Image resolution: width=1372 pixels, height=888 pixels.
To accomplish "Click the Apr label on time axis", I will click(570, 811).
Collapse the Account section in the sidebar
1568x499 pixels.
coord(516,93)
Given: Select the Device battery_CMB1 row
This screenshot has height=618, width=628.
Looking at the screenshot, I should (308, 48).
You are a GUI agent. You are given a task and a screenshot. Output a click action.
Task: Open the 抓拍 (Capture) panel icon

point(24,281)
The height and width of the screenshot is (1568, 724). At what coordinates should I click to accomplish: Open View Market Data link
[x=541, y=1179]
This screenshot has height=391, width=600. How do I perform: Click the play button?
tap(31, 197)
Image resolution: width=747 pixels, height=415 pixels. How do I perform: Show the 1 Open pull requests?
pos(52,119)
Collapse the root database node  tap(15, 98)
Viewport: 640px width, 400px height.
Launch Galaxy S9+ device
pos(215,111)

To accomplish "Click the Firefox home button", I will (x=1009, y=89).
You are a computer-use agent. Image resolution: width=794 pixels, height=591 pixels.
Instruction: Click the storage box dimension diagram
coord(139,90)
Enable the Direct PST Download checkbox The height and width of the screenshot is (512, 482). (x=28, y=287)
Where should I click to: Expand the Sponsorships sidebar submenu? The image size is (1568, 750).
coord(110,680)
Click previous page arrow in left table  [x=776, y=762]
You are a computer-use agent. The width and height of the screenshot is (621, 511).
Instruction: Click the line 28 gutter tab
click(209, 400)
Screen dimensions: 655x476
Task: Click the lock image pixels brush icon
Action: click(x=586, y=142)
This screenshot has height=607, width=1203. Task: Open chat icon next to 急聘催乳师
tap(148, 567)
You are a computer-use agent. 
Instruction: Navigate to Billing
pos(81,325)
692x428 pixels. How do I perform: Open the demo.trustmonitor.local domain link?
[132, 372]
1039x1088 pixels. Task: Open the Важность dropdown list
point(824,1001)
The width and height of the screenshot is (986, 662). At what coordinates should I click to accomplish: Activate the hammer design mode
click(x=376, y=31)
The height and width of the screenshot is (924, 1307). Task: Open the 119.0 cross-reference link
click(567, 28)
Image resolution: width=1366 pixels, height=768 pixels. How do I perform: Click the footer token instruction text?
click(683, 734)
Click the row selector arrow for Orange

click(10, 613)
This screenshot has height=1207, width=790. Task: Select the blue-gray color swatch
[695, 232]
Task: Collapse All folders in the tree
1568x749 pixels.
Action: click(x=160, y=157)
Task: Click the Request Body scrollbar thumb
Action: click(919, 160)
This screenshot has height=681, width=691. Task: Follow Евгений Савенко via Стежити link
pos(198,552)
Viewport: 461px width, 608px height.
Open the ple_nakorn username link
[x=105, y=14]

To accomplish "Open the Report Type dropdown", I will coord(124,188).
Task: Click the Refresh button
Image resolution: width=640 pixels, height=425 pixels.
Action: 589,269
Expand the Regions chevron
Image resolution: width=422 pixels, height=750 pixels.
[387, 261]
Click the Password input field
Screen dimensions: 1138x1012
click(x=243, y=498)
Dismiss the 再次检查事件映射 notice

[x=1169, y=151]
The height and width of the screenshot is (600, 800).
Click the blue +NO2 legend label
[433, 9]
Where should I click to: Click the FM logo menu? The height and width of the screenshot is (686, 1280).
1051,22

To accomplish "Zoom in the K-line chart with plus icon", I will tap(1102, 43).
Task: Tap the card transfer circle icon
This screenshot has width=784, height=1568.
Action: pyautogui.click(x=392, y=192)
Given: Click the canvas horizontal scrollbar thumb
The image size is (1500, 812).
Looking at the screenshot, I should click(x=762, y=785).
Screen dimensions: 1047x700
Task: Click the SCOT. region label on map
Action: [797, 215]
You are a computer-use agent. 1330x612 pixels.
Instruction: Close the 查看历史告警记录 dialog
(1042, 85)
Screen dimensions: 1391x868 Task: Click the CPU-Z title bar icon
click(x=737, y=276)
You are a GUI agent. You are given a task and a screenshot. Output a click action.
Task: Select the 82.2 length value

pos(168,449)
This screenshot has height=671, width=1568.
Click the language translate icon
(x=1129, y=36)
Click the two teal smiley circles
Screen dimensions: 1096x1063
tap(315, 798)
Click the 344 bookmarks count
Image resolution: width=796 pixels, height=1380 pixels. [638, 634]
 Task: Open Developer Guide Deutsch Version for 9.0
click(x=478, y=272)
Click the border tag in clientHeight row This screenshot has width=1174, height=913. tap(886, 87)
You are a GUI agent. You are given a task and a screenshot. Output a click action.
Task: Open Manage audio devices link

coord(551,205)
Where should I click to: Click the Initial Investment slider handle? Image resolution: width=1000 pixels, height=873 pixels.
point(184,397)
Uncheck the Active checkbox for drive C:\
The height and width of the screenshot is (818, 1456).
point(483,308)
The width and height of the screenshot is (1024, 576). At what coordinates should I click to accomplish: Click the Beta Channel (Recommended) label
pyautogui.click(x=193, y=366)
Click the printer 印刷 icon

**Aim of the task:**
Exactly as they appear above, return all of the records.

**Response area:**
Image resolution: width=1372 pixels, height=888 pixels.
To accomplish "Click the Apr label on time axis", I will click(570, 811).
Collapse the Account section in the sidebar
1568x499 pixels.
coord(516,93)
Given: Select the Device battery_CMB1 row
This screenshot has height=618, width=628.
Looking at the screenshot, I should (308, 48).
You are a GUI agent. You are given a task and a screenshot. Output a click action.
Task: Open the 抓拍 (Capture) panel icon

point(24,281)
The height and width of the screenshot is (1568, 724). At what coordinates should I click to accomplish: Open View Market Data link
[x=541, y=1179]
This screenshot has height=391, width=600. How do I perform: Click the play button?
tap(31, 197)
Image resolution: width=747 pixels, height=415 pixels. How do I perform: Show the 1 Open pull requests?
pos(52,119)
Collapse the root database node  tap(15, 98)
Viewport: 640px width, 400px height.
Launch Galaxy S9+ device
pos(215,111)

To accomplish "Click the Firefox home button", I will (x=1009, y=89).
You are a computer-use agent. Image resolution: width=794 pixels, height=591 pixels.
Instruction: Click the storage box dimension diagram
coord(139,90)
Enable the Direct PST Download checkbox The height and width of the screenshot is (512, 482). (x=28, y=287)
Where should I click to: Expand the Sponsorships sidebar submenu? The image size is (1568, 750).
coord(110,680)
Click previous page arrow in left table  [x=776, y=762]
You are a computer-use agent. The width and height of the screenshot is (621, 511).
Instruction: Click the line 28 gutter tab
click(209, 400)
Screen dimensions: 655x476
Task: Click the lock image pixels brush icon
Action: click(x=586, y=142)
This screenshot has height=607, width=1203. Task: Open chat icon next to 急聘催乳师
tap(148, 567)
You are a computer-use agent. 
Instruction: Navigate to Billing
pos(81,325)
692x428 pixels. How do I perform: Open the demo.trustmonitor.local domain link?
[132, 372]
1039x1088 pixels. Task: Open the Важность dropdown list
point(824,1001)
The width and height of the screenshot is (986, 662). At what coordinates should I click to accomplish: Activate the hammer design mode
click(x=376, y=31)
The height and width of the screenshot is (924, 1307). Task: Open the 119.0 cross-reference link
click(567, 28)
Image resolution: width=1366 pixels, height=768 pixels. How do I perform: Click the footer token instruction text?
click(683, 734)
Click the row selector arrow for Orange

click(10, 613)
This screenshot has height=1207, width=790. Task: Select the blue-gray color swatch
[695, 232]
Task: Collapse All folders in the tree
1568x749 pixels.
Action: click(x=160, y=157)
Task: Click the Request Body scrollbar thumb
Action: click(919, 160)
This screenshot has height=681, width=691. Task: Follow Евгений Савенко via Стежити link
pos(198,552)
Viewport: 461px width, 608px height.
Open the ple_nakorn username link
[x=105, y=14]

To accomplish "Open the Report Type dropdown", I will coord(124,188).
Task: Click the Refresh button
Image resolution: width=640 pixels, height=425 pixels.
Action: 589,269
Expand the Regions chevron
Image resolution: width=422 pixels, height=750 pixels.
[387, 261]
Click the Password input field
Screen dimensions: 1138x1012
click(x=243, y=498)
Dismiss the 再次检查事件映射 notice

[x=1169, y=151]
The height and width of the screenshot is (600, 800).
Click the blue +NO2 legend label
[433, 9]
Where should I click to: Click the FM logo menu? The height and width of the screenshot is (686, 1280).
1051,22

To accomplish "Zoom in the K-line chart with plus icon", I will tap(1102, 43).
Task: Tap the card transfer circle icon
This screenshot has width=784, height=1568.
Action: pyautogui.click(x=392, y=192)
Given: Click the canvas horizontal scrollbar thumb
The image size is (1500, 812).
Looking at the screenshot, I should click(x=762, y=785).
Screen dimensions: 1047x700
Task: Click the SCOT. region label on map
Action: [797, 215]
You are a computer-use agent. 1330x612 pixels.
Instruction: Close the 查看历史告警记录 dialog
(1042, 85)
Screen dimensions: 1391x868 Task: Click the CPU-Z title bar icon
click(x=737, y=276)
You are a GUI agent. You are given a task and a screenshot. Output a click action.
Task: Select the 82.2 length value

pos(168,449)
This screenshot has height=671, width=1568.
Click the language translate icon
(x=1129, y=36)
Click the two teal smiley circles
Screen dimensions: 1096x1063
tap(315, 798)
Click the 344 bookmarks count
Image resolution: width=796 pixels, height=1380 pixels. [638, 634]
 Task: Open Developer Guide Deutsch Version for 9.0
click(x=478, y=272)
Click the border tag in clientHeight row This screenshot has width=1174, height=913. tap(886, 87)
You are a GUI agent. You are given a task and a screenshot. Output a click action.
Task: Open Manage audio devices link

coord(551,205)
Where should I click to: Click the Initial Investment slider handle? Image resolution: width=1000 pixels, height=873 pixels.
point(184,397)
Uncheck the Active checkbox for drive C:\
The height and width of the screenshot is (818, 1456).
point(483,308)
The width and height of the screenshot is (1024, 576). At what coordinates should I click to accomplish: Click the Beta Channel (Recommended) label
pyautogui.click(x=193, y=366)
Click the printer 印刷 icon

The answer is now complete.